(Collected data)
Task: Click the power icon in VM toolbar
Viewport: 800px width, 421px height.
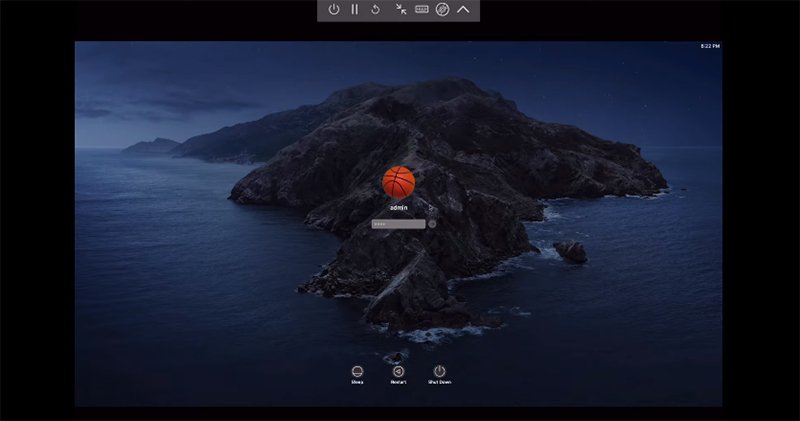Action: tap(334, 9)
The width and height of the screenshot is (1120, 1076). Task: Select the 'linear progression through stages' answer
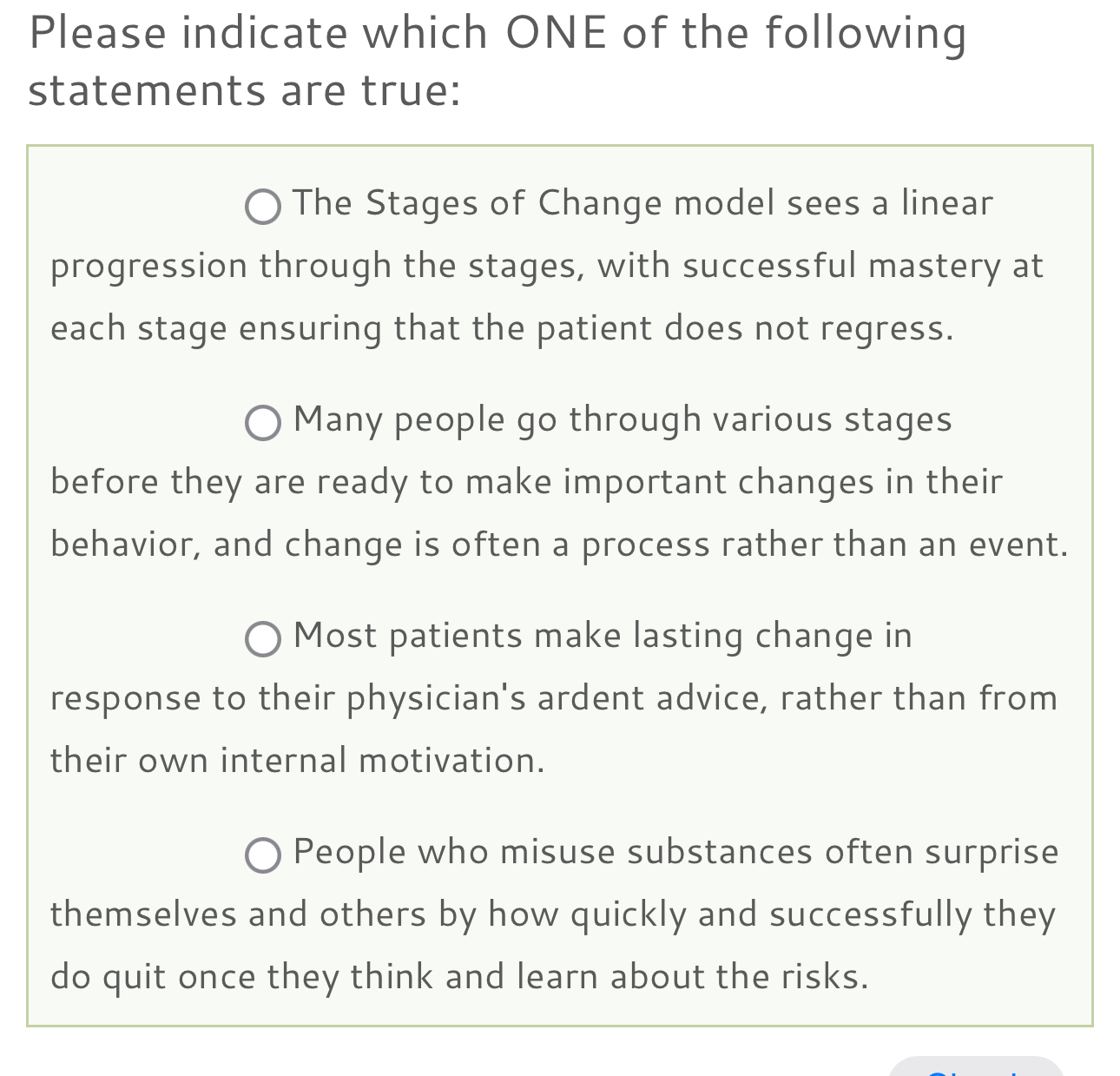pos(262,207)
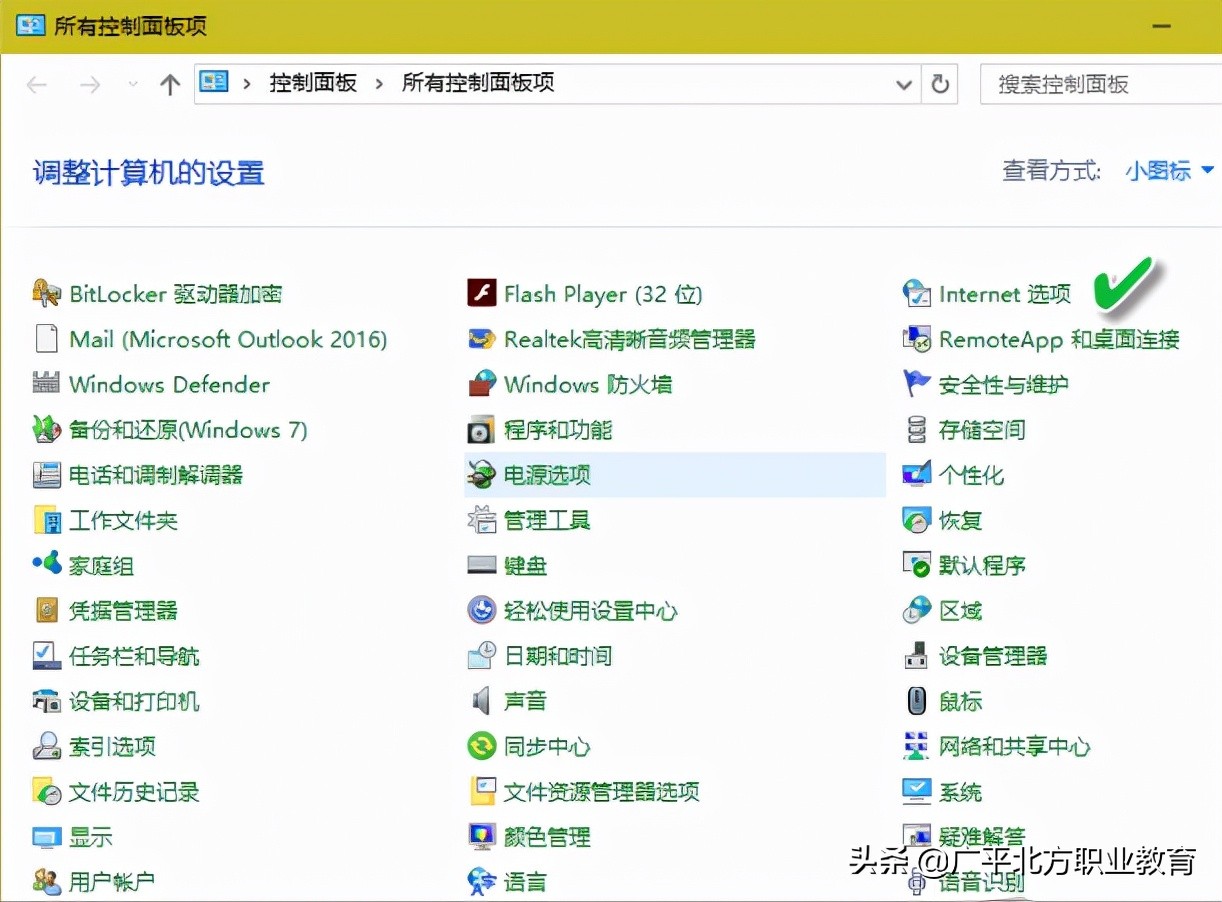Open 网络和共享中心
The width and height of the screenshot is (1222, 902).
click(1013, 746)
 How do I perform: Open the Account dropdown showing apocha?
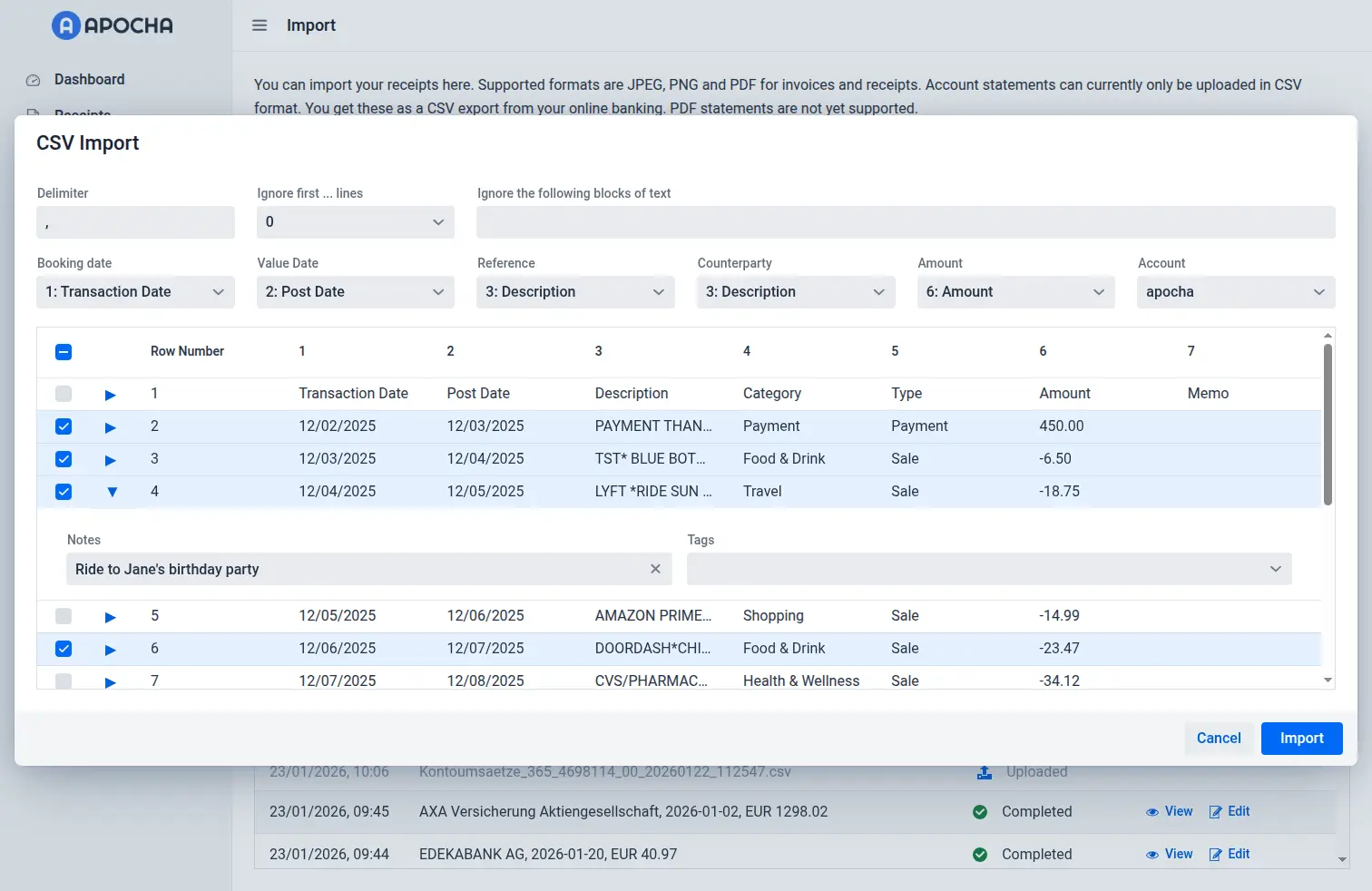1235,291
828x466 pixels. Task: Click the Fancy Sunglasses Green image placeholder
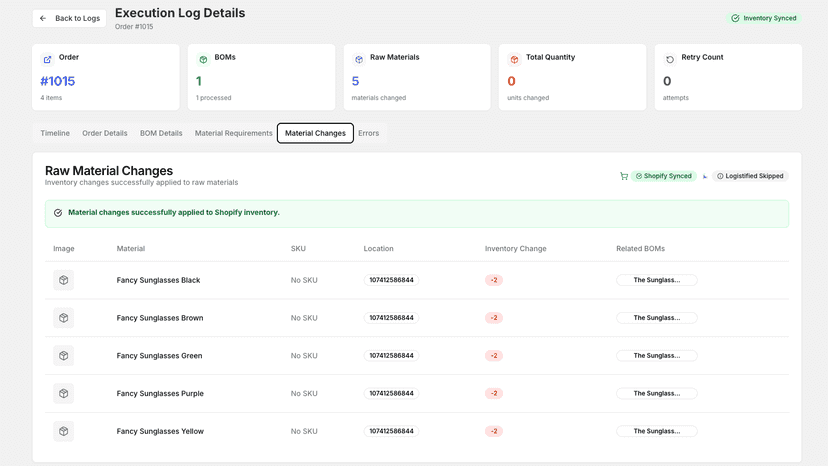pos(63,356)
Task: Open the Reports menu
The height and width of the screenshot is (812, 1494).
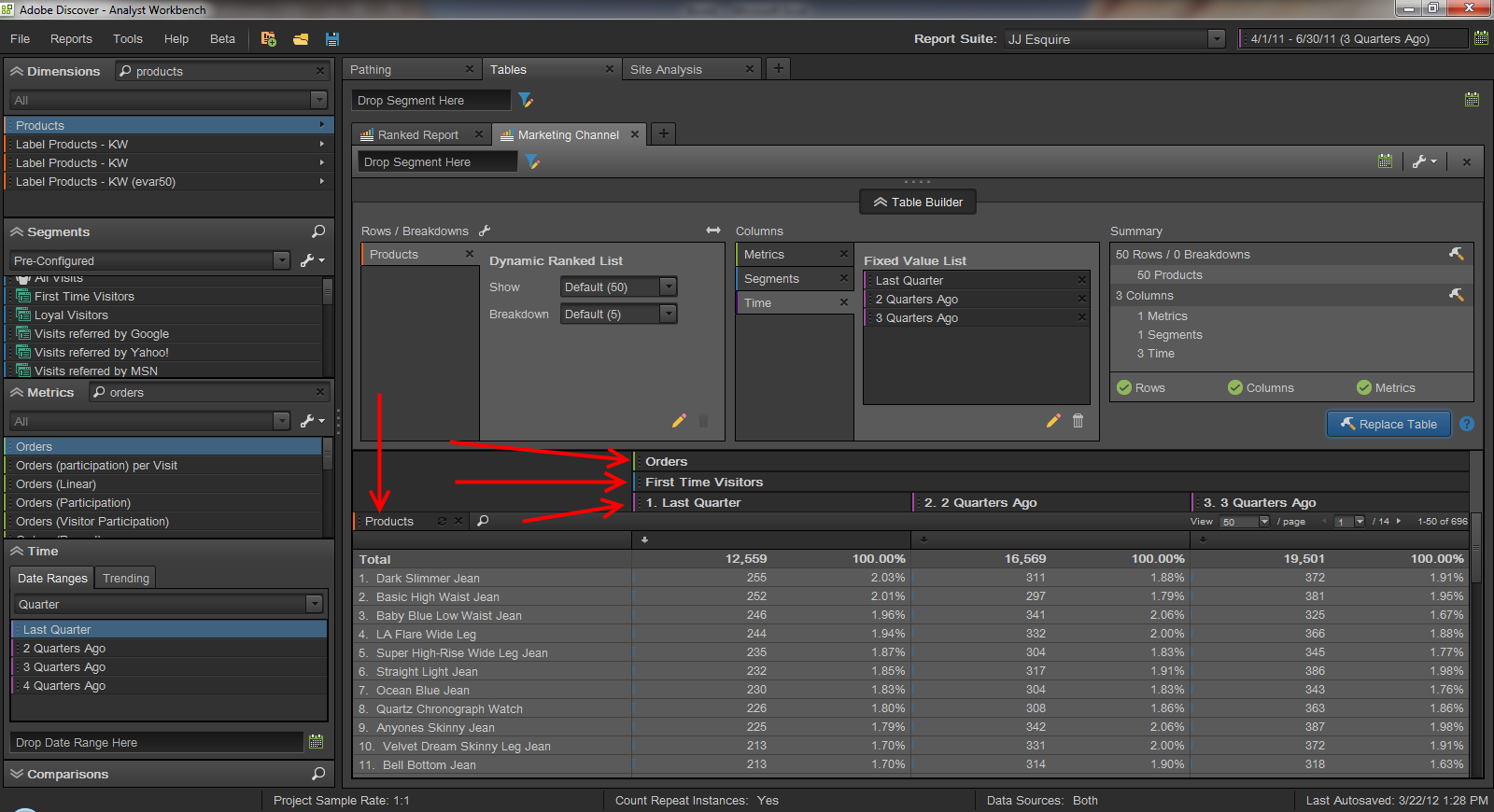Action: 71,39
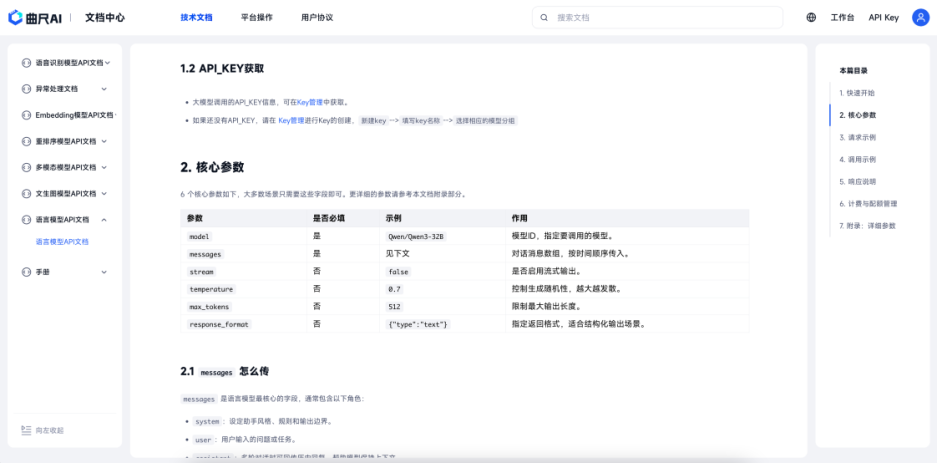The height and width of the screenshot is (463, 937).
Task: Click the icon beside 文生图模型API文档
Action: 27,193
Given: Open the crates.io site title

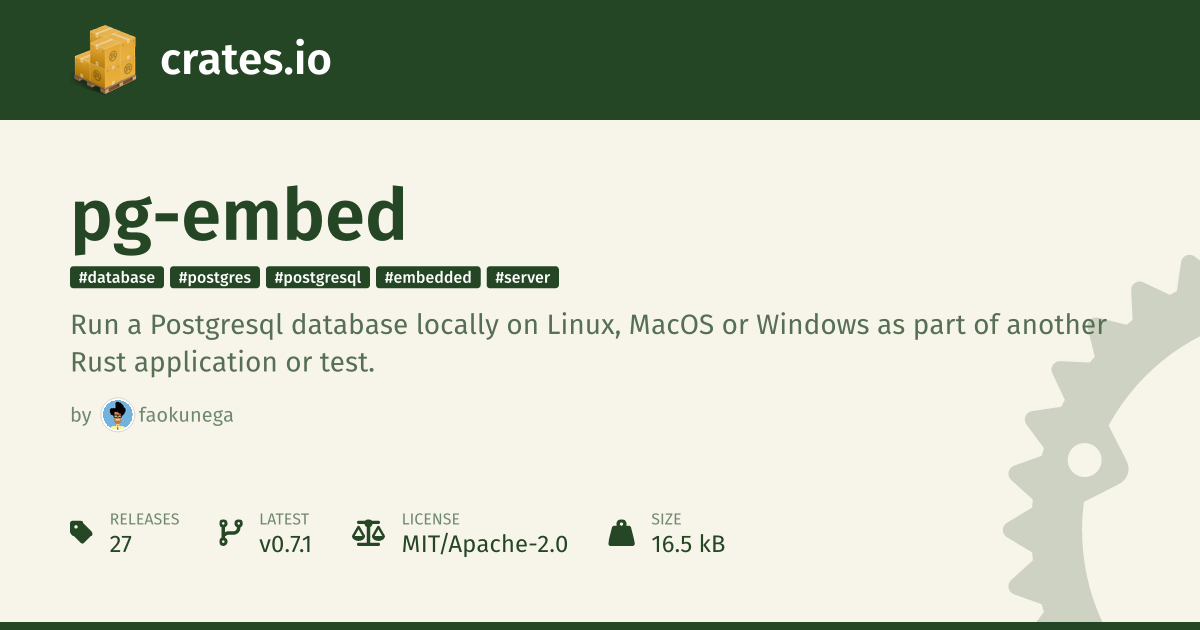Looking at the screenshot, I should coord(245,60).
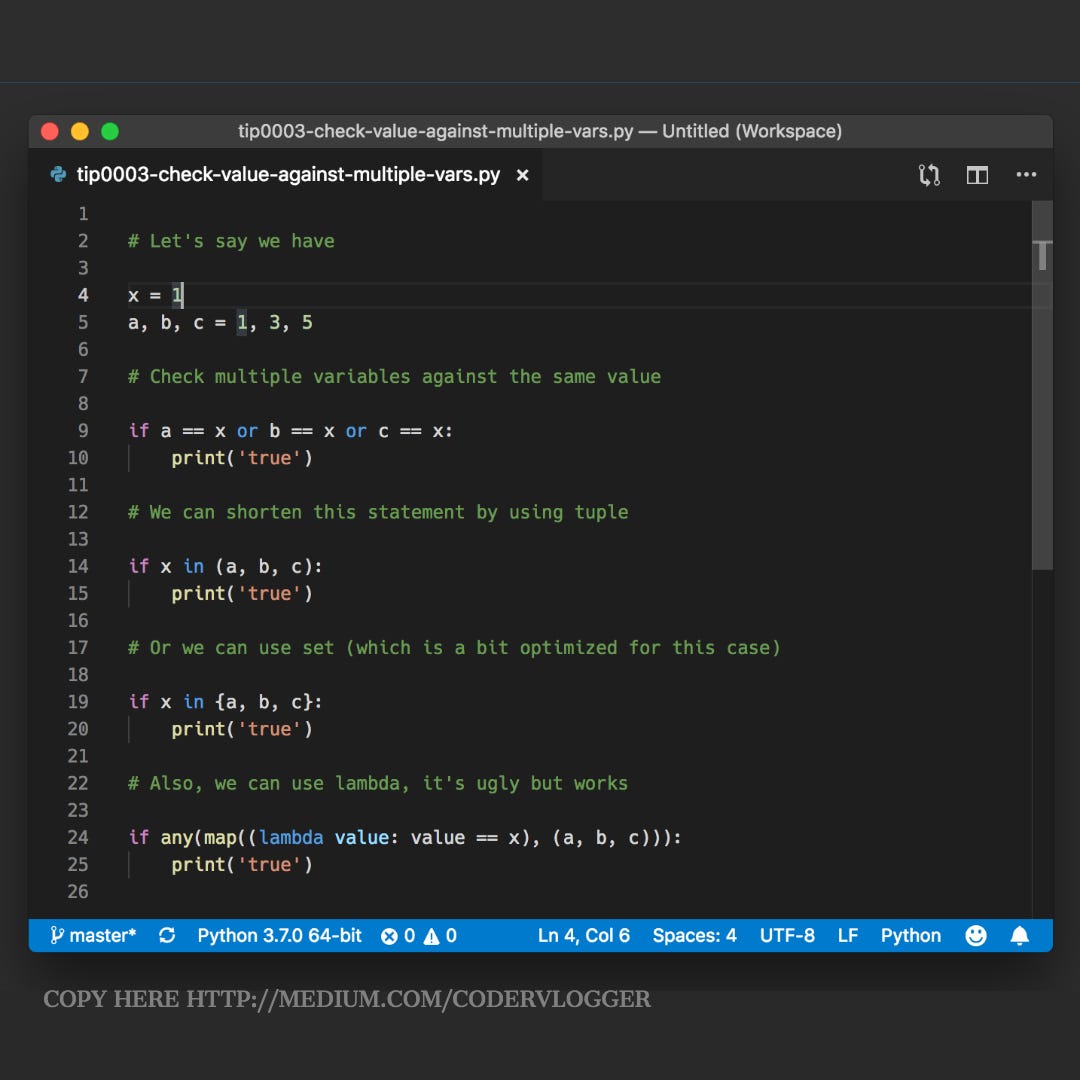The width and height of the screenshot is (1080, 1080).
Task: Change language mode by clicking Python
Action: 910,935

Task instructions:
Beginning with the line that contains "828x466 pixels. Task: Click", print exactly every line through the end of the records, both included. Omit the pictures.

Response to the task:
828x466 pixels. Task: Click the Fancy Sunglasses Green image placeholder
pos(63,356)
Task: Open the Reports menu
The height and width of the screenshot is (812, 1494).
Action: 71,39
The height and width of the screenshot is (463, 937).
Task: Click the icon beside 文生图模型API文档
Action: 27,193
Given: Open the crates.io site title

Looking at the screenshot, I should coord(245,60).
The width and height of the screenshot is (1080, 1080).
Task: Change language mode by clicking Python
Action: 910,935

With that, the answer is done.